For the past three years, Mason has partnered with IBM and the National Science Foundation (NSF) to research and develop recommendations for cyber security leadership core competencies and governance best practices for securing the smart grid.
“Electric companies and regulators have a changing vision of risk, as electric companies are regularly targeted by cyber criminals, hacktivists and nation states and in addition, as control systems are connected to networks and Internet,” said J.P. Auffret, director of research partnerships and grants initiatives at George Mason University’s School of Business.
Auffret, together with Angelos Stavrou, professor of computer science in the Volgenau School of Engineering at Mason and director of Mason’s Center for Assurance Research and Engineering (CARE), and Jane L. Snowdon, director of Watson Health Partnerships at IBM Watson Health, led the projects.
Most recently, the team presented their findings at the Fordham - FBI ICCS Conference and published the research in the Journal of Interconnection Networks (JOIN). Download a complete copy of the final report, Cybersecurity Leadership: Competencies, Governance, and Technologies for Industrial Control Systems.
Auffret said, “There is a convergence of IT and OT; information technology and operational technology are converging as the physical electric grid is made ‘smart’ through network connectivity. As a result of these increased risks, electric companies are strengthening cyber security leadership and institutions, including enhancing the role of the CISO and increasing board oversight of cyber security.”
The three-year venture started in 2014 as part of two grants, one through an IBM Shared University Research (SUR) Award focused on securing industrial control systems and the other through an NSF grant intended to create a set of chief information security officers (CISO) core competencies. These grants led to two research projects—one centering on cyber security leadership and the second focusing on securing SCADA (Supervisory Control and Data Acquisition) systems and the next generation smart grid.
With increased connections of the smart grid to one another and the internet, the risk for cyber crimes have increased greatly. Part of this research was to come up with ways that electric corporations and co-ops around the country could better secure their systems.
In an intensive cyber security workshop in 2014, CIOs, CISOs, IT and smart grid experts, and policy makers from across the government, private sector, and academia—both domestic and international—came together to provide insights on current and compelling cyber security issues. Download the first Mason-IBM-NSF 2014 Cybersecurity Workshop Report.
Research continued into 2015, building up to the Mason–IBM–NSF Cybersecurity Leadership and Smart Grid Conference which took place in April of that year and was attended by more than 200 cyber security professionals. Speakers included industry experts, such as CISOs, chief technology officers (CTOs) and chief information officers (CIOs) from the government, private sector, and non-governmental organizations (NGOs). Download the second Mason-IBM-NSF 2015 Cybersecurity Workshop Report.
Momentum continued to build for this research following these two events. In their final report, the research team concluded that identifying and mitigating the inherent risks in electric companies’ systems, operations, and processes will put enterprises in a better position to shield themselves against current and future cyber threats.

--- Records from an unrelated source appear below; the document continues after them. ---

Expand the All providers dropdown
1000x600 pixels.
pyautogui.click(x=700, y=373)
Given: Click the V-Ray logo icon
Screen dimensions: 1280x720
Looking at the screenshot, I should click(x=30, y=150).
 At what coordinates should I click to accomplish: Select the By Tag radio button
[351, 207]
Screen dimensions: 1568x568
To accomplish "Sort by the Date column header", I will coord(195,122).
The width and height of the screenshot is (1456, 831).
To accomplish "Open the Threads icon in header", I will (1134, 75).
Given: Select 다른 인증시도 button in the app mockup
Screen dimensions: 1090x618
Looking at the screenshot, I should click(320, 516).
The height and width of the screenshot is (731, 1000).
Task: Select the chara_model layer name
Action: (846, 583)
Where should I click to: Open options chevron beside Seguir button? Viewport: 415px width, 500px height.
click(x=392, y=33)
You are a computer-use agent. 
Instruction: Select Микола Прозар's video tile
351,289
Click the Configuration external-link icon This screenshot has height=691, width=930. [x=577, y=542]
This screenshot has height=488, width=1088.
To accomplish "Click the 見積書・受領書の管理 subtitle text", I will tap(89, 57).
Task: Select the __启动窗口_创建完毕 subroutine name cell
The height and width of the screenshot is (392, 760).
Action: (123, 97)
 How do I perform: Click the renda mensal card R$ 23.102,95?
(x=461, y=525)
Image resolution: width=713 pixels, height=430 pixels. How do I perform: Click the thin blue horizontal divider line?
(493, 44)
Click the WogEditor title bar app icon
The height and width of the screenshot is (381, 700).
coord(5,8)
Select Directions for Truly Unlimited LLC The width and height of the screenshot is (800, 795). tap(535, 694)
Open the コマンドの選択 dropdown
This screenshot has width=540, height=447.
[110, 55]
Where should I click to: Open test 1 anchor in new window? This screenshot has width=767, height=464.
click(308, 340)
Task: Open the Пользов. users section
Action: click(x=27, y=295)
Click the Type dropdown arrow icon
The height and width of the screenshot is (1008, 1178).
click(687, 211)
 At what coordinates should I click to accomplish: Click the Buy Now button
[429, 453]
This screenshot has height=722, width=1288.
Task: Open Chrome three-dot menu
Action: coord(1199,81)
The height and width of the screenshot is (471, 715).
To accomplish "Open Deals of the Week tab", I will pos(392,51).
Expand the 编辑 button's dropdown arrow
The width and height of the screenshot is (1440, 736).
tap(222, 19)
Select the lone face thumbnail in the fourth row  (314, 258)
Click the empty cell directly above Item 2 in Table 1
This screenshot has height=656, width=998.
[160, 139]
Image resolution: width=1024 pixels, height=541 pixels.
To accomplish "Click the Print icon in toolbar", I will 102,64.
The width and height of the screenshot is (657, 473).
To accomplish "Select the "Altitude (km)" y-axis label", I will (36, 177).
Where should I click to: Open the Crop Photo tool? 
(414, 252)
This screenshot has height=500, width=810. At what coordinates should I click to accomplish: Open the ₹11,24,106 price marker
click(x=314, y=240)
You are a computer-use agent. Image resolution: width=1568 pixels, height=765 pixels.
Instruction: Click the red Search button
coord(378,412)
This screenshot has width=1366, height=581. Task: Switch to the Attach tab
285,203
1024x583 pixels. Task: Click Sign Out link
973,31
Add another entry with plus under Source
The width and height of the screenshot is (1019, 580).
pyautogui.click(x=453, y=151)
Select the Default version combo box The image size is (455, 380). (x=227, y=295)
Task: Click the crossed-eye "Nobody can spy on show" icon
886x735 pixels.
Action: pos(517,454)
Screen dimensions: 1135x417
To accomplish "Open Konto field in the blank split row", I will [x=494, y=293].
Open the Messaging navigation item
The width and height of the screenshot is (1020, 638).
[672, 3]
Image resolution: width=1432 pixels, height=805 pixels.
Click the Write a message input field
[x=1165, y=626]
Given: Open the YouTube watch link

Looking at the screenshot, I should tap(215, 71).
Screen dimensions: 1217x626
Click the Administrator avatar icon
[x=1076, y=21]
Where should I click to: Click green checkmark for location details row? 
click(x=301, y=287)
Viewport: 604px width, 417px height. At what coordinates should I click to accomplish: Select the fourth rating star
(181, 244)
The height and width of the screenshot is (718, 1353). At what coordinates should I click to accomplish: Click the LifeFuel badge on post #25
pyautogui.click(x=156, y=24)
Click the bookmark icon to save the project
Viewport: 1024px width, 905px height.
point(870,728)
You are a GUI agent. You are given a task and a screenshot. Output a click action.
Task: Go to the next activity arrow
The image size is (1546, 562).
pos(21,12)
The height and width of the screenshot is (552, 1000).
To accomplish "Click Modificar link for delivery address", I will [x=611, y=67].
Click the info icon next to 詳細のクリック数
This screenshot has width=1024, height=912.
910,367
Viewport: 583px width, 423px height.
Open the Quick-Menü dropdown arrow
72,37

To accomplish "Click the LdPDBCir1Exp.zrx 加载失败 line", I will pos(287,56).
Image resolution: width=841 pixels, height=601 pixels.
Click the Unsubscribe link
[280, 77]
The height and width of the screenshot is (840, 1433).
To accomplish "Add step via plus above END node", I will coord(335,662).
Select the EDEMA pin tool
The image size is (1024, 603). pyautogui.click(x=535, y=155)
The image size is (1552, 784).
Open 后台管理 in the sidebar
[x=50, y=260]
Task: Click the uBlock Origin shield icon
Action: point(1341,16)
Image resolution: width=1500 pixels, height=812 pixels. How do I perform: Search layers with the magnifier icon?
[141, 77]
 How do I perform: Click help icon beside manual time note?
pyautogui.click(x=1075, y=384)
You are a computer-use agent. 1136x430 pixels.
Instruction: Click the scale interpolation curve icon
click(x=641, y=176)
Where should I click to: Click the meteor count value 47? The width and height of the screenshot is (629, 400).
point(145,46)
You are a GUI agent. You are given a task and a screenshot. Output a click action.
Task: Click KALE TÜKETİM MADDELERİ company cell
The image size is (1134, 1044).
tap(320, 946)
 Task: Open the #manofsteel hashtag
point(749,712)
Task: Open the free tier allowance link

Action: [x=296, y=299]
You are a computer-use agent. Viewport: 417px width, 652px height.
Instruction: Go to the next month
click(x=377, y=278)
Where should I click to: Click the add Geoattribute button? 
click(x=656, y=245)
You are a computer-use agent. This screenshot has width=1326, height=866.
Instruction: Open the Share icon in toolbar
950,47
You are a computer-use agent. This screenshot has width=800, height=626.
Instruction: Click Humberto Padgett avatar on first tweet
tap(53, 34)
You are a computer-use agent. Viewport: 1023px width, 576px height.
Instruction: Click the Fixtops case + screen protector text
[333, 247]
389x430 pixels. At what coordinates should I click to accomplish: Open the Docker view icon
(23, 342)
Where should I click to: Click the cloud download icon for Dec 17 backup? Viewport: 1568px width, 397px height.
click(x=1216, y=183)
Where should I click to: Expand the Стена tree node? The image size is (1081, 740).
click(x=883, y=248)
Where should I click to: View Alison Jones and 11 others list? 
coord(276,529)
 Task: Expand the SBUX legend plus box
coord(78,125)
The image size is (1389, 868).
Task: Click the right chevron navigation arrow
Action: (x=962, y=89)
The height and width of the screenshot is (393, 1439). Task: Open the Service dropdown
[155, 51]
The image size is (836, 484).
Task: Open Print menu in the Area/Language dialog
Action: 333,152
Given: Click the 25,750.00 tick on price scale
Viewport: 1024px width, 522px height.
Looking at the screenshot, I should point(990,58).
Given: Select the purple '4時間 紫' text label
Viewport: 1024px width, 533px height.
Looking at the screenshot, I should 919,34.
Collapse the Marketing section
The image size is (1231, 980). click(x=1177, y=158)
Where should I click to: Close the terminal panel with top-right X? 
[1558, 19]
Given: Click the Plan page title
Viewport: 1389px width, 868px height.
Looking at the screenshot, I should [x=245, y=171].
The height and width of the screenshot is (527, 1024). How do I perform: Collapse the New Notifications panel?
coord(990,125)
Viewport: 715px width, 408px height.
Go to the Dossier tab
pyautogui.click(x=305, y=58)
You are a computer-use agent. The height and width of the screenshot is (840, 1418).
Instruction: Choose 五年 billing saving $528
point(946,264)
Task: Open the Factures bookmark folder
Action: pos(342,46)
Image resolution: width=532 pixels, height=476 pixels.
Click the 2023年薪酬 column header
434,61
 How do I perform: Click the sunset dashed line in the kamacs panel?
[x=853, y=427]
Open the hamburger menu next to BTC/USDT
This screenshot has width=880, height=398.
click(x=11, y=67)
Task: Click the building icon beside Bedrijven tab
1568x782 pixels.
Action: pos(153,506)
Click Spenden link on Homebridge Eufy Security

The research will be shared across industry and Mason is exploring several possible future collaborations with IBM.
“As a next step, we are incorporating this research into a new project on furthering cyber security governance by cities and counties across the country and an upcoming project on potential and best practices of regulatory approaches by state public service commissions for cyber security of electric companies,” said Auffret.